Household thefts are never fun experiences. If this occurs in a rental home, then not only the tenant, but also the property owner might face damage. If your personal items get damaged or vandalized, then your renters insurance might help you pay. However, damage to the property is often the responsibility of the property owner. Here's how the two parties can divide up responsibilities in the event property damage occurs.
Theft Occurrences In Rental Homes
A rental property is as safe as a home you own. However, it is also as vulnerable to break-ins as most other properties. So, if a thief enters the home and both steals items and damages the property left behind, then you stand to lose out. Your renters insurance might provide a couple of incentives to help you pick up the pieces.
- Possessions Insurance helps you pay to repair damaged belongings and replace stolen ones. Should the thief maliciously slice your furniture, then coverage might help you pay to repair or replace the damaged items. The coverage will likely compensate you for the cash value of the items minus any deductible. Keep in mind, cash value is not the full value of a brand-new item.
- Loss Of Use Insurance helps in severe cases when you must leave the home until repairs can occur. The policy might cover a portion of the extra living expenses you incur because you cannot stay at home.

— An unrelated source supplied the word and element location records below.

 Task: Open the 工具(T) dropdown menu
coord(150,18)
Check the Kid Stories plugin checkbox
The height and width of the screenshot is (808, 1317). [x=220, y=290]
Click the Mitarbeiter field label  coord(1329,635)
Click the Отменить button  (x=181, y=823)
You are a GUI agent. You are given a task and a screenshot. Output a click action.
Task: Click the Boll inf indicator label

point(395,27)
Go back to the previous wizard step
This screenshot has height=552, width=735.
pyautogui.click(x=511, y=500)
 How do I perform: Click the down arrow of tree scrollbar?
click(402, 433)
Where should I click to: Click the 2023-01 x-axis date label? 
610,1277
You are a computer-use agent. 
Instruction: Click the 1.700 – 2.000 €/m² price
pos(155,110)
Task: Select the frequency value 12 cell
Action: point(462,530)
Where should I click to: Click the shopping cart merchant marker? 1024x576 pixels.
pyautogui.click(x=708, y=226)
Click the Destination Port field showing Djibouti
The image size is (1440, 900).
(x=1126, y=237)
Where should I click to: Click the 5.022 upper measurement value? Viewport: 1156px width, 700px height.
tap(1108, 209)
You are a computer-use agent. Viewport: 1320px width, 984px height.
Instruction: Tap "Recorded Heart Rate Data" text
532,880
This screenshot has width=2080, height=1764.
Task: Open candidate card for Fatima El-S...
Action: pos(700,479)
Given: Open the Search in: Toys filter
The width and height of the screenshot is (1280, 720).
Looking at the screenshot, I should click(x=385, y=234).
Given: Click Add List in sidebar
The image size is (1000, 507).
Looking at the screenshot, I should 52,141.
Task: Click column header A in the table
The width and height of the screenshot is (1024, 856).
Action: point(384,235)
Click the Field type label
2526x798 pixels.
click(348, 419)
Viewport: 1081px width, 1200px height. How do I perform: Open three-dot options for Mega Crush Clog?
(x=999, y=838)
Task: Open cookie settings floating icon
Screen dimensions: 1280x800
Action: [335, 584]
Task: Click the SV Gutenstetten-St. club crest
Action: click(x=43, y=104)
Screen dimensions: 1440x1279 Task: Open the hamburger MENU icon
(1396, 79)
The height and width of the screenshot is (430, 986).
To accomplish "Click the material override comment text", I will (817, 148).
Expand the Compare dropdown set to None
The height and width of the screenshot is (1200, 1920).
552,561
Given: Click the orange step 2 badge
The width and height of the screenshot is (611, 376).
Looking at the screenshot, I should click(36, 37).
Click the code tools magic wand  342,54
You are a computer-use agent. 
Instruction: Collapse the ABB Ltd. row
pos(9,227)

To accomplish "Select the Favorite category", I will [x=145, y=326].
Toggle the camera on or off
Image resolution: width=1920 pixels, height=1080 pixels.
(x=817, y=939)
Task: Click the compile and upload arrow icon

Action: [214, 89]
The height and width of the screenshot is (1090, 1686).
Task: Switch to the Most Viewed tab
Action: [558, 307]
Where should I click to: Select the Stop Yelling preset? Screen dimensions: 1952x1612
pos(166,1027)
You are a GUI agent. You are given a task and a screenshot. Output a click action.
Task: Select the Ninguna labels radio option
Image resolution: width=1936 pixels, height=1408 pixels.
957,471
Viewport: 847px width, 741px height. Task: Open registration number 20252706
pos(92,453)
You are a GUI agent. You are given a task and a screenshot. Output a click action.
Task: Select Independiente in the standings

- However, sometimes, the landlord might blame the property damage on you. For example, if you host a party in the home, and one of your guests damages or takes something that belongs to the landlord, then the landlord might blame you. If they do, then your Property Damage Liability Insurance might cover the cost of the damage. It applies to third-party losses for which the tenant is at fault. Because you invited the guest that caused the damage, then the accident might be deemed your fault.
Property damage to which your renters insurance won't apply is damage to the owner's belongings. So, for example, if the thief breaks glass, kicks in doors or causes other significant damage, then the property owner's own policy will apply for the damage.
When Renters Insurance Won't Cover You
There are cases where a renters policy won't cover property damage from theft or vandalism.
- If the cost of possessions damage falls below the cost of your deductible for coverage, then your policy might not pay. For instance, suppose that your possessions sustain $500 in damage. However, you have a $750 deductible on your policy. Because the deductible cost was higher than the cost of the damage, your policy won’t pay. Damage above that $750 mark will have coverage, however.
- Damage to certain belongings - such as jewelry or collectibles - might have no coverage. To get this coverage, you might have to buy a separate high-value endorsement for your policy.
- Consider a situation where a disgruntled ex, who previously lived with you, breaks in and does damage. If this person was still insured by the renters policy, even though you no longer are together, then your policy won't pay. Therefore, it's important for you to always keep the information on your policy up to date.
If you can prove that the property owner's negligence led to the break-in (such as if they installed faulty door locks) then you might be able to sue them for the damage. They often carry liability insurance on their property policy for cases like these. However, just because you attempt to file against someone else's liability insurance, that doesn't mean you can't use your own renters policy for the initial property damage claim.